Trash & Treasure is a miscellany of monthly opinions on SFF, fandom and general geekness from Foz Meadows. This month’s entry takes a slightly different approach…
I’ve struggled this month with feelings of total inadequacy. It’s easy to be afraid right now – of the world; of the future; of politics – and I’ve let those fears take root in me, until there’s hardly anything left untouched. I don’t blame myself for being afraid, but I want to take ownership of it. As Carrie Fisher famously said, “Stay afraid, but do it anyway,” and for me, right now, the it in question is writing.
Last year, something happened in my professional life that utterly shook my confidence. It wasn’t that I no longer felt I had stories to tell; it’s that I lost faith in my ability to succeed in the industry. That sense of failure festered and grew, and as my anxiety about the political state of the world increased, the two became intertwined. What was the point in striving for professional acceptance if the profession in question might not survive the next decade? Written out so baldly, it sounds absurd, but irrationality thrives in dark places; in the quiet thoughts we shrink from acknowledging openly, but which nonetheless cling to us. The two fears became intertwined in me, a terrible loop of illogic: I was afraid of the industry because I was inadequate; I was inadequate because I couldn’t belong to the industry; I couldn’t belong to the industry because it was doomed; and because it was doomed, I was afraid of trying.
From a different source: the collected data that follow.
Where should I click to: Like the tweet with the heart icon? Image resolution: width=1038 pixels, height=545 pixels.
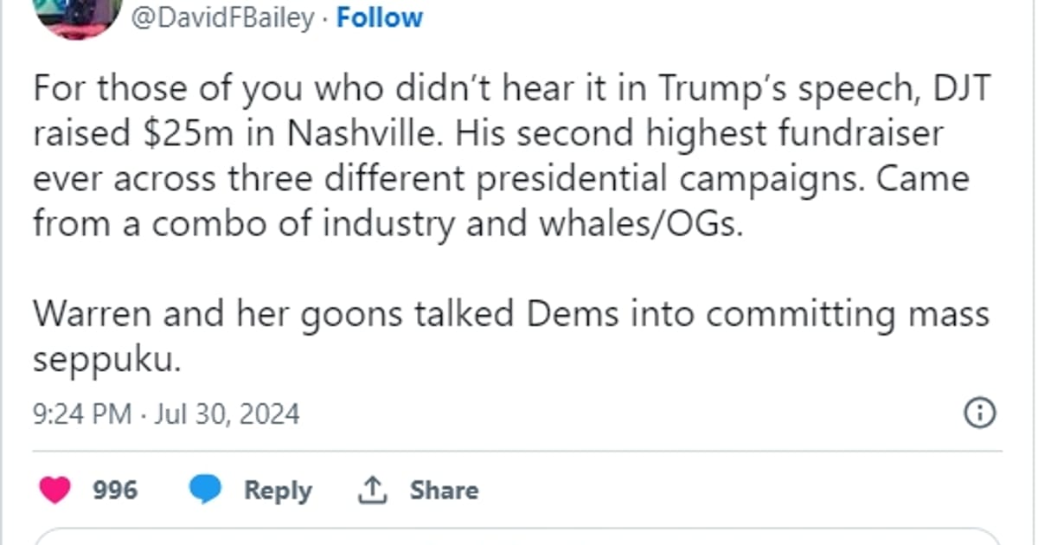(56, 490)
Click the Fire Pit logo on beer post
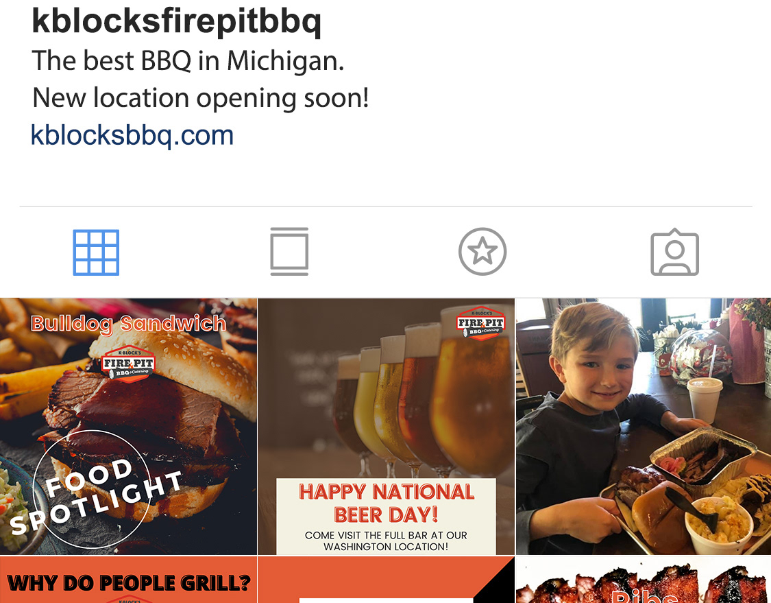The height and width of the screenshot is (603, 771). click(480, 323)
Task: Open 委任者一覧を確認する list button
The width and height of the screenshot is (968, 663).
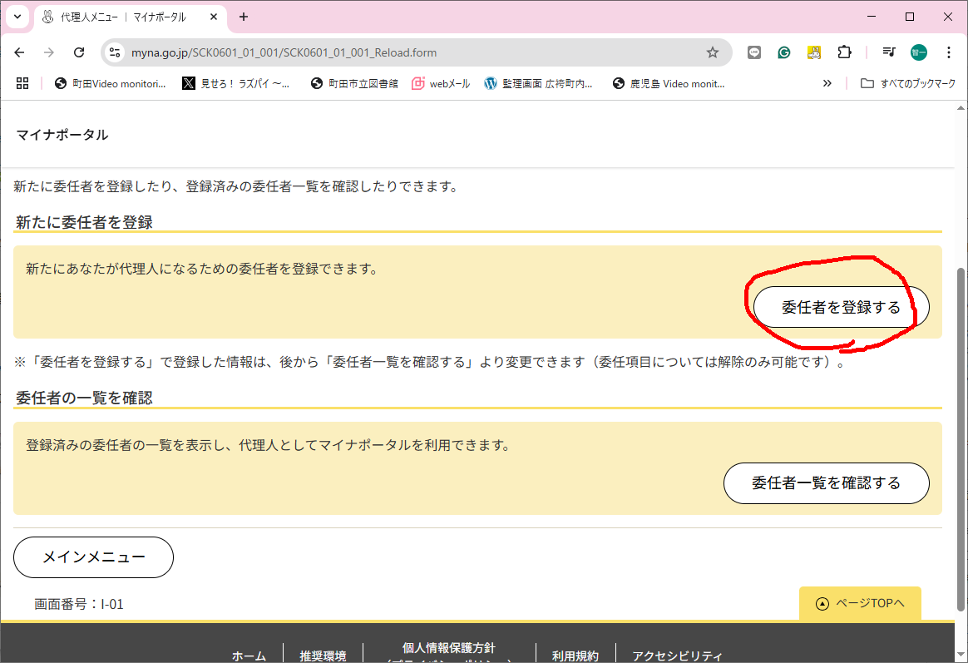Action: click(x=826, y=483)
None of this self-deprecation happened in a vacuum. Politically, the world is an on-fire garbage can, and the last few years have been personally difficult across a number of axes. Though the latter sphere has improved dramatically in recent months, it’s had the paradoxical effect of making me feel even worse about the former: how dare my life get better when so many people are suffering? How dare I feel happy in any way when other people can’t? Never mind that the world has never and will never exist in a state of total emotional parity, or that there’s no connection between the things that are making me happy and the things that are hurting others. Brains are tricky and hearts are worse, and the fact that we manage to wrangle any sense from their electrochemical bickering is the singular human miracle on which all others are founded.
Here’s the truth: I loved stories before I understood that their cultivation was largely managed by industries; I love them now on days when I cannot love myself; and even if the worst sort of future happens and we have to rebuild from rubble and sweat, if I’m here, I’ll love them still. Stories are the axis on which my world has spun since before I had the words for it, and if I can fight for nothing else on a given day, I can sure as hell fight for that.
I say this now as much for myself as for anyone else who needs to hear it: loving stories isn’t selfish, not even when life is hard. It’s a cliché to say that SFF is the genre of escapism, but even when we vanish into other worlds, the real one still remains, and we still have to live in it. If stories make that living even a fraction easier – if they give us even a tiny pinch of imagination or strength or joy, especially at times when those things feel scarce – then we ought to consider them worth it.
I don’t know what the world will look like a year from now, or five years, or ten, but neither does anyone else, and that’s not unique to this moment. It’s only that we fool ourselves into thinking the present is permanent; that there’s nothing we can really do to render it unfamiliar. And yet that’s the premise of SFF, the single draw that pulls us into countless books and films and shows: what if a world existed, and we didn’t recognise it? What if things were different?
Stories are save points. Use them to heal, to mark your progress, to take a break from the monsters outside – and then, as ever, keep going.